Supplied data:
• • •

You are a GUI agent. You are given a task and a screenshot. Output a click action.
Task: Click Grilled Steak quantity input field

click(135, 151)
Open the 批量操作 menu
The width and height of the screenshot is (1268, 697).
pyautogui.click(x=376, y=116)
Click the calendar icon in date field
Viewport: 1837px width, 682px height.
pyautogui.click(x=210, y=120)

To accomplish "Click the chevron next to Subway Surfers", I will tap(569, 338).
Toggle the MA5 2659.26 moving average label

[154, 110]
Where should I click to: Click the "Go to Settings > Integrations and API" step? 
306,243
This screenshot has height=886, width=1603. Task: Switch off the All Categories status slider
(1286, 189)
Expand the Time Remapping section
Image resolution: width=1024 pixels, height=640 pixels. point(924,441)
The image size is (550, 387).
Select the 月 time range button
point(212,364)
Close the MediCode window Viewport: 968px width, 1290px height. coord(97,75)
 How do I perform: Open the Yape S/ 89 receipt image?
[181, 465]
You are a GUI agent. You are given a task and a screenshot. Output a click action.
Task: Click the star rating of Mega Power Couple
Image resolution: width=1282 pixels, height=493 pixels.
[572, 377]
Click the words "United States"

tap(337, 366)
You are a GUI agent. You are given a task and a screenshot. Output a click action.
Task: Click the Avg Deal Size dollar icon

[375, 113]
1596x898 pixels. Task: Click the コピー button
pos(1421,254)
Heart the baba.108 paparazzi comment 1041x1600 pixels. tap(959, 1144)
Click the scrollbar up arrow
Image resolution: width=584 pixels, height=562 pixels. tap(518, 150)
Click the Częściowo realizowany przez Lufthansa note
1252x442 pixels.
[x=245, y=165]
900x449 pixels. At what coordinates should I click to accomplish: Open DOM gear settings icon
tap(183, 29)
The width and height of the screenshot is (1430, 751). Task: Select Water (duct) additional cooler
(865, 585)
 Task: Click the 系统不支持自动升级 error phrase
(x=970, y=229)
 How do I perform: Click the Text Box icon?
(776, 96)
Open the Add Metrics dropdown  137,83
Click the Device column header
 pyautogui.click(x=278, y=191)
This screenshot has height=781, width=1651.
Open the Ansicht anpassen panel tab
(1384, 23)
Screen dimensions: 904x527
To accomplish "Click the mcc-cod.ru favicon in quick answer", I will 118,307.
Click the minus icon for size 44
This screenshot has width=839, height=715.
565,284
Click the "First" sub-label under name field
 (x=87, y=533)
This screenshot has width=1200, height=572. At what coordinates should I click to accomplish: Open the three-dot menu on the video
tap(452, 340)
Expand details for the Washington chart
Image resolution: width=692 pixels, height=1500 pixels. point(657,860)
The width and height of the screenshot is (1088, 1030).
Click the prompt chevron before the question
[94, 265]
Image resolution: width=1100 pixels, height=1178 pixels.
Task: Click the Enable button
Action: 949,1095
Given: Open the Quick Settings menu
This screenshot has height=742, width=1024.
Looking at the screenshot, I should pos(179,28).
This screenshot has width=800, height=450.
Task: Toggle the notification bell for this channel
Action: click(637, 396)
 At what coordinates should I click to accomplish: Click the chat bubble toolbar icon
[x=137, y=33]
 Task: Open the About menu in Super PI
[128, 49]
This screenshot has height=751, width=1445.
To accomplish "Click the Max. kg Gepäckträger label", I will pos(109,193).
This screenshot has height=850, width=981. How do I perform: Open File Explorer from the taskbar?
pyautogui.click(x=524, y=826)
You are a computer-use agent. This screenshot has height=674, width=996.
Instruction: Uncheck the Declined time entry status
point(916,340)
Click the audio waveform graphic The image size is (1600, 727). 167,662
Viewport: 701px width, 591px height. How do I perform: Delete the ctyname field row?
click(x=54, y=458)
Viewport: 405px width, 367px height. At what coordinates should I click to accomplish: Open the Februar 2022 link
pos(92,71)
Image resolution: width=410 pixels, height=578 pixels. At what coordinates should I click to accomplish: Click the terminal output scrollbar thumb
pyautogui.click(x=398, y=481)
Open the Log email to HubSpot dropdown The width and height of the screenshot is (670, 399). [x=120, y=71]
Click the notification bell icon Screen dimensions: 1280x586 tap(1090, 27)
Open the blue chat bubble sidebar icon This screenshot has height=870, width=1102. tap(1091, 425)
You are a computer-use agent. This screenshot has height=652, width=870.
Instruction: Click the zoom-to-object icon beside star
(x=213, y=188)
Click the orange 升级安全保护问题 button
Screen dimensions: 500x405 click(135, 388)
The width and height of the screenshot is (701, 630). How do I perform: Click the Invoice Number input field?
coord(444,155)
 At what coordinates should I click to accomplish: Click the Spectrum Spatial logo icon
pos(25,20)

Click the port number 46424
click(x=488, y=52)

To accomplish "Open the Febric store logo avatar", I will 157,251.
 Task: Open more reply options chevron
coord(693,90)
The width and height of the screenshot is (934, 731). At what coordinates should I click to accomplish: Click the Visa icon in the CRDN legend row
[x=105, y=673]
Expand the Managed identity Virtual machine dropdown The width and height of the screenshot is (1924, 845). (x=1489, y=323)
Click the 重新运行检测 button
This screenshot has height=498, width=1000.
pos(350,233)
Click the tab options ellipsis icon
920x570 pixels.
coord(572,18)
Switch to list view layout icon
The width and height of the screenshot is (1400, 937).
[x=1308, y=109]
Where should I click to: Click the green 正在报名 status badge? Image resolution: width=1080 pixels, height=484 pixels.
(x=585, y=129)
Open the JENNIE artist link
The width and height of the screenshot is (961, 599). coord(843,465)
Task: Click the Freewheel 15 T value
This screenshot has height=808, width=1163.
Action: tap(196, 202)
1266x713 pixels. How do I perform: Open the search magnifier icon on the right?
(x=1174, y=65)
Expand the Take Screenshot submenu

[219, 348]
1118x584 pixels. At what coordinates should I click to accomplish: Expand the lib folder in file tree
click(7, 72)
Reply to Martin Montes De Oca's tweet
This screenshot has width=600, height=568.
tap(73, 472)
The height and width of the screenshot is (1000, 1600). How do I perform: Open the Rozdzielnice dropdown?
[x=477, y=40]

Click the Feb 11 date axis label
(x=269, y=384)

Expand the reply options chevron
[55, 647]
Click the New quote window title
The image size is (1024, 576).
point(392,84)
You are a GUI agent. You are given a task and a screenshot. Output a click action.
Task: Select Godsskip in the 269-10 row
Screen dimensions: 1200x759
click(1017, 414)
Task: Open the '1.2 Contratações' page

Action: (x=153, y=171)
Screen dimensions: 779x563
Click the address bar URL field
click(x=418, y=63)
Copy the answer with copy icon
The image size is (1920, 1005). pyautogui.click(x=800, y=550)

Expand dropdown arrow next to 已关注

• • •

Directions: Give back the data exactly.

Exercise answer:
You are a GUI agent. You are given a task and a screenshot. Output a click action.
Task: Click Grilled Steak quantity input field

click(135, 151)
Open the 批量操作 menu
The width and height of the screenshot is (1268, 697).
pyautogui.click(x=376, y=116)
Click the calendar icon in date field
Viewport: 1837px width, 682px height.
pyautogui.click(x=210, y=120)

To accomplish "Click the chevron next to Subway Surfers", I will tap(569, 338).
Toggle the MA5 2659.26 moving average label

[154, 110]
Where should I click to: Click the "Go to Settings > Integrations and API" step? 
306,243
This screenshot has height=886, width=1603. Task: Switch off the All Categories status slider
(1286, 189)
Expand the Time Remapping section
Image resolution: width=1024 pixels, height=640 pixels. point(924,441)
The image size is (550, 387).
Select the 月 time range button
point(212,364)
Close the MediCode window Viewport: 968px width, 1290px height. coord(97,75)
 How do I perform: Open the Yape S/ 89 receipt image?
[181, 465]
You are a GUI agent. You are given a task and a screenshot. Output a click action.
Task: Click the star rating of Mega Power Couple
Image resolution: width=1282 pixels, height=493 pixels.
[572, 377]
Click the words "United States"

tap(337, 366)
You are a GUI agent. You are given a task and a screenshot. Output a click action.
Task: Click the Avg Deal Size dollar icon

[375, 113]
1596x898 pixels. Task: Click the コピー button
pos(1421,254)
Heart the baba.108 paparazzi comment 1041x1600 pixels. tap(959, 1144)
Click the scrollbar up arrow
Image resolution: width=584 pixels, height=562 pixels. tap(518, 150)
Click the Częściowo realizowany przez Lufthansa note
1252x442 pixels.
[x=245, y=165]
900x449 pixels. At what coordinates should I click to accomplish: Open DOM gear settings icon
tap(183, 29)
The width and height of the screenshot is (1430, 751). Task: Select Water (duct) additional cooler
(865, 585)
 Task: Click the 系统不支持自动升级 error phrase
(x=970, y=229)
 How do I perform: Click the Text Box icon?
(776, 96)
Open the Add Metrics dropdown  137,83
Click the Device column header
 pyautogui.click(x=278, y=191)
This screenshot has height=781, width=1651.
Open the Ansicht anpassen panel tab
(1384, 23)
Screen dimensions: 904x527
To accomplish "Click the mcc-cod.ru favicon in quick answer", I will 118,307.
Click the minus icon for size 44
This screenshot has width=839, height=715.
565,284
Click the "First" sub-label under name field
 (x=87, y=533)
This screenshot has width=1200, height=572. At what coordinates should I click to accomplish: Open the three-dot menu on the video
tap(452, 340)
Expand details for the Washington chart
Image resolution: width=692 pixels, height=1500 pixels. point(657,860)
The width and height of the screenshot is (1088, 1030).
Click the prompt chevron before the question
[94, 265]
Image resolution: width=1100 pixels, height=1178 pixels.
Task: Click the Enable button
Action: 949,1095
Given: Open the Quick Settings menu
This screenshot has height=742, width=1024.
Looking at the screenshot, I should pos(179,28).
This screenshot has width=800, height=450.
Task: Toggle the notification bell for this channel
Action: click(637, 396)
 At what coordinates should I click to accomplish: Click the chat bubble toolbar icon
[x=137, y=33]
 Task: Open the About menu in Super PI
[128, 49]
This screenshot has height=751, width=1445.
To accomplish "Click the Max. kg Gepäckträger label", I will pos(109,193).
This screenshot has height=850, width=981. How do I perform: Open File Explorer from the taskbar?
pyautogui.click(x=524, y=826)
You are a computer-use agent. This screenshot has height=674, width=996.
Instruction: Uncheck the Declined time entry status
point(916,340)
Click the audio waveform graphic The image size is (1600, 727). 167,662
Viewport: 701px width, 591px height. How do I perform: Delete the ctyname field row?
click(x=54, y=458)
Viewport: 405px width, 367px height. At what coordinates should I click to accomplish: Open the Februar 2022 link
pos(92,71)
Image resolution: width=410 pixels, height=578 pixels. At what coordinates should I click to accomplish: Click the terminal output scrollbar thumb
pyautogui.click(x=398, y=481)
Open the Log email to HubSpot dropdown The width and height of the screenshot is (670, 399). [x=120, y=71]
Click the notification bell icon Screen dimensions: 1280x586 tap(1090, 27)
Open the blue chat bubble sidebar icon This screenshot has height=870, width=1102. tap(1091, 425)
You are a computer-use agent. This screenshot has height=652, width=870.
Instruction: Click the zoom-to-object icon beside star
(x=213, y=188)
Click the orange 升级安全保护问题 button
Screen dimensions: 500x405 click(135, 388)
The width and height of the screenshot is (701, 630). How do I perform: Click the Invoice Number input field?
coord(444,155)
 At what coordinates should I click to accomplish: Click the Spectrum Spatial logo icon
pos(25,20)

Click the port number 46424
click(x=488, y=52)

To accomplish "Open the Febric store logo avatar", I will 157,251.
 Task: Open more reply options chevron
coord(693,90)
The width and height of the screenshot is (934, 731). At what coordinates should I click to accomplish: Click the Visa icon in the CRDN legend row
[x=105, y=673]
Expand the Managed identity Virtual machine dropdown The width and height of the screenshot is (1924, 845). (x=1489, y=323)
Click the 重新运行检测 button
This screenshot has height=498, width=1000.
pos(350,233)
Click the tab options ellipsis icon
920x570 pixels.
coord(572,18)
Switch to list view layout icon
The width and height of the screenshot is (1400, 937).
[x=1308, y=109]
Where should I click to: Click the green 正在报名 status badge? Image resolution: width=1080 pixels, height=484 pixels.
(x=585, y=129)
Open the JENNIE artist link
The width and height of the screenshot is (961, 599). coord(843,465)
Task: Click the Freewheel 15 T value
This screenshot has height=808, width=1163.
Action: tap(196, 202)
1266x713 pixels. How do I perform: Open the search magnifier icon on the right?
(x=1174, y=65)
Expand the Take Screenshot submenu

[219, 348]
1118x584 pixels. At what coordinates should I click to accomplish: Expand the lib folder in file tree
click(7, 72)
Reply to Martin Montes De Oca's tweet
This screenshot has width=600, height=568.
tap(73, 472)
The height and width of the screenshot is (1000, 1600). How do I perform: Open the Rozdzielnice dropdown?
[x=477, y=40]

Click the Feb 11 date axis label
(x=269, y=384)

Expand the reply options chevron
[55, 647]
Click the New quote window title
The image size is (1024, 576).
point(392,84)
You are a GUI agent. You are given a task and a screenshot. Output a click action.
Task: Select Godsskip in the 269-10 row
Screen dimensions: 1200x759
click(1017, 414)
Task: Open the '1.2 Contratações' page

Action: (x=153, y=171)
Screen dimensions: 779x563
Click the address bar URL field
click(x=418, y=63)
Copy the answer with copy icon
The image size is (1920, 1005). pyautogui.click(x=800, y=550)

Expand dropdown arrow next to 已关注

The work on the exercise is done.